INPUT DATA.
________________________
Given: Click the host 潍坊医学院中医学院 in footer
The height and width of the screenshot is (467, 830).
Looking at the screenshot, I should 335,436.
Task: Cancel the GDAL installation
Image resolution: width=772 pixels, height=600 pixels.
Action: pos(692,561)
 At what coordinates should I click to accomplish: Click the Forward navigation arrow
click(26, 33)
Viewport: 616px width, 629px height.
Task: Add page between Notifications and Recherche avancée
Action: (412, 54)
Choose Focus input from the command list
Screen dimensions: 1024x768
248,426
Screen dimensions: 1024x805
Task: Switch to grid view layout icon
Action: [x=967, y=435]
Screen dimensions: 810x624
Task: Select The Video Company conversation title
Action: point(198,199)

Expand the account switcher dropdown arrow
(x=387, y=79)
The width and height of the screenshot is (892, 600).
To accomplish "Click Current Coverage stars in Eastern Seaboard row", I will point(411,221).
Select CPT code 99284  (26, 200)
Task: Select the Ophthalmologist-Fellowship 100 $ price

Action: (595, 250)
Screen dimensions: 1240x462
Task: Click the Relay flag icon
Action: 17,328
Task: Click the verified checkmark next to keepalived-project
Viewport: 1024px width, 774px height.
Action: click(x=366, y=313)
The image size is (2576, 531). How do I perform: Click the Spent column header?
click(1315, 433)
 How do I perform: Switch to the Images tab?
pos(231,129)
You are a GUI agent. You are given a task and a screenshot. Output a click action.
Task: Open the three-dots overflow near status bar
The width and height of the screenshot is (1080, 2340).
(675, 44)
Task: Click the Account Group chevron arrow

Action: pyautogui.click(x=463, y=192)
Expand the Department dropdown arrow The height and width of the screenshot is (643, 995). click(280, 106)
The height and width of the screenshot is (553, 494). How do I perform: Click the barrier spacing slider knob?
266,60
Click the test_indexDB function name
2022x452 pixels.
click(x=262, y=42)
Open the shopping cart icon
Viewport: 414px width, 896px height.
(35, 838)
________________________
Make a word-for-word transcription of the listing above.

OUTPUT OF THE TASK.
Given: Click the host 潍坊医学院中医学院 in footer
The height and width of the screenshot is (467, 830).
Looking at the screenshot, I should 335,436.
Task: Cancel the GDAL installation
Image resolution: width=772 pixels, height=600 pixels.
Action: pos(692,561)
 At what coordinates should I click to accomplish: Click the Forward navigation arrow
click(26, 33)
Viewport: 616px width, 629px height.
Task: Add page between Notifications and Recherche avancée
Action: (412, 54)
Choose Focus input from the command list
Screen dimensions: 1024x768
248,426
Screen dimensions: 1024x805
Task: Switch to grid view layout icon
Action: [x=967, y=435]
Screen dimensions: 810x624
Task: Select The Video Company conversation title
Action: point(198,199)

Expand the account switcher dropdown arrow
(x=387, y=79)
The width and height of the screenshot is (892, 600).
To accomplish "Click Current Coverage stars in Eastern Seaboard row", I will point(411,221).
Select CPT code 99284  (26, 200)
Task: Select the Ophthalmologist-Fellowship 100 $ price

Action: (595, 250)
Screen dimensions: 1240x462
Task: Click the Relay flag icon
Action: 17,328
Task: Click the verified checkmark next to keepalived-project
Viewport: 1024px width, 774px height.
Action: click(x=366, y=313)
The image size is (2576, 531). How do I perform: Click the Spent column header?
click(1315, 433)
 How do I perform: Switch to the Images tab?
pos(231,129)
You are a GUI agent. You are given a task and a screenshot. Output a click action.
Task: Open the three-dots overflow near status bar
The width and height of the screenshot is (1080, 2340).
(675, 44)
Task: Click the Account Group chevron arrow

Action: pyautogui.click(x=463, y=192)
Expand the Department dropdown arrow The height and width of the screenshot is (643, 995). click(280, 106)
The height and width of the screenshot is (553, 494). How do I perform: Click the barrier spacing slider knob?
266,60
Click the test_indexDB function name
2022x452 pixels.
click(x=262, y=42)
Open the shopping cart icon
Viewport: 414px width, 896px height.
(35, 838)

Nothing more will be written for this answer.